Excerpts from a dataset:
- - - - - - -

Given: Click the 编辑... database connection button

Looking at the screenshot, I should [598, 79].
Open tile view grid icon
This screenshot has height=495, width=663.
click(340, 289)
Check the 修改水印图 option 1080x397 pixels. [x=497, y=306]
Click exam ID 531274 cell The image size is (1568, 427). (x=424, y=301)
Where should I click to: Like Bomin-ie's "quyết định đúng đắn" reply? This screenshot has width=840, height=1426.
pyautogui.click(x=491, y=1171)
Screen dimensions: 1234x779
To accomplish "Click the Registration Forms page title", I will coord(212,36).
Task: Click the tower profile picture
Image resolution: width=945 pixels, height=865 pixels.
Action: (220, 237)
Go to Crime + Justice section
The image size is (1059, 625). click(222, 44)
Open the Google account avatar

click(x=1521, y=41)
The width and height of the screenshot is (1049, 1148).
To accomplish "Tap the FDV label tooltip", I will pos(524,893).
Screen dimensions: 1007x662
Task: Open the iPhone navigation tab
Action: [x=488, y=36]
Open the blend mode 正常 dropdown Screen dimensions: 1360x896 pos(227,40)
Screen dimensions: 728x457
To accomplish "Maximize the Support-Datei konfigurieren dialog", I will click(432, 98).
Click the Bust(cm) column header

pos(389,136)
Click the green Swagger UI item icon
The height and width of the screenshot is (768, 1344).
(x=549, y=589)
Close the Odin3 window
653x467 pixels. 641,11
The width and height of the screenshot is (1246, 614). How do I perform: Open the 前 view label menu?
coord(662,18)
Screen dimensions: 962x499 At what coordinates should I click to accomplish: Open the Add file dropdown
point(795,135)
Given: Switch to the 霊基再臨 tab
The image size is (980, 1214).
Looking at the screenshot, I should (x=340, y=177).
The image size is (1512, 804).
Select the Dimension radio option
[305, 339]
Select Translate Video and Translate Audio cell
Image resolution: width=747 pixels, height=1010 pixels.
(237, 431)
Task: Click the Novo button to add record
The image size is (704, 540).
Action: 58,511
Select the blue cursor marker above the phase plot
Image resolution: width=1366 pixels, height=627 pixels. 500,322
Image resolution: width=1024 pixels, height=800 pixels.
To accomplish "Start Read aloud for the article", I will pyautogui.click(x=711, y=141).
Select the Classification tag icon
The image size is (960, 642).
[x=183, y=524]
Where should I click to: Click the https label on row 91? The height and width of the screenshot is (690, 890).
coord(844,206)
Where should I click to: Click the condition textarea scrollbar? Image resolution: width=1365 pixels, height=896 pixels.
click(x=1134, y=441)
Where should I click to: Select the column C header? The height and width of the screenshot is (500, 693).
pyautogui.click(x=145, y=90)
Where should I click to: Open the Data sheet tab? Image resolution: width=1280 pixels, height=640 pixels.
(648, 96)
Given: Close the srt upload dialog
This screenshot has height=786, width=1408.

- - - - - - -

> [WHAT THE TASK REQUIRES]
An exact copy of all the entries is the required answer.

> [TASK ANSWER]
Given: Click the 编辑... database connection button

Looking at the screenshot, I should [598, 79].
Open tile view grid icon
This screenshot has height=495, width=663.
click(340, 289)
Check the 修改水印图 option 1080x397 pixels. [x=497, y=306]
Click exam ID 531274 cell The image size is (1568, 427). (x=424, y=301)
Where should I click to: Like Bomin-ie's "quyết định đúng đắn" reply? This screenshot has width=840, height=1426.
pyautogui.click(x=491, y=1171)
Screen dimensions: 1234x779
To accomplish "Click the Registration Forms page title", I will coord(212,36).
Task: Click the tower profile picture
Image resolution: width=945 pixels, height=865 pixels.
Action: (220, 237)
Go to Crime + Justice section
The image size is (1059, 625). click(222, 44)
Open the Google account avatar

click(x=1521, y=41)
The width and height of the screenshot is (1049, 1148).
To accomplish "Tap the FDV label tooltip", I will pos(524,893).
Screen dimensions: 1007x662
Task: Open the iPhone navigation tab
Action: [x=488, y=36]
Open the blend mode 正常 dropdown Screen dimensions: 1360x896 pos(227,40)
Screen dimensions: 728x457
To accomplish "Maximize the Support-Datei konfigurieren dialog", I will click(432, 98).
Click the Bust(cm) column header

pos(389,136)
Click the green Swagger UI item icon
The height and width of the screenshot is (768, 1344).
(x=549, y=589)
Close the Odin3 window
653x467 pixels. 641,11
The width and height of the screenshot is (1246, 614). How do I perform: Open the 前 view label menu?
coord(662,18)
Screen dimensions: 962x499 At what coordinates should I click to accomplish: Open the Add file dropdown
point(795,135)
Given: Switch to the 霊基再臨 tab
The image size is (980, 1214).
Looking at the screenshot, I should (x=340, y=177).
The image size is (1512, 804).
Select the Dimension radio option
[305, 339]
Select Translate Video and Translate Audio cell
Image resolution: width=747 pixels, height=1010 pixels.
(237, 431)
Task: Click the Novo button to add record
The image size is (704, 540).
Action: 58,511
Select the blue cursor marker above the phase plot
Image resolution: width=1366 pixels, height=627 pixels. 500,322
Image resolution: width=1024 pixels, height=800 pixels.
To accomplish "Start Read aloud for the article", I will pyautogui.click(x=711, y=141).
Select the Classification tag icon
The image size is (960, 642).
[x=183, y=524]
Where should I click to: Click the https label on row 91? The height and width of the screenshot is (690, 890).
coord(844,206)
Where should I click to: Click the condition textarea scrollbar? Image resolution: width=1365 pixels, height=896 pixels.
click(x=1134, y=441)
Where should I click to: Select the column C header? The height and width of the screenshot is (500, 693).
pyautogui.click(x=145, y=90)
Where should I click to: Open the Data sheet tab? Image resolution: width=1280 pixels, height=640 pixels.
(648, 96)
Given: Close the srt upload dialog
This screenshot has height=786, width=1408.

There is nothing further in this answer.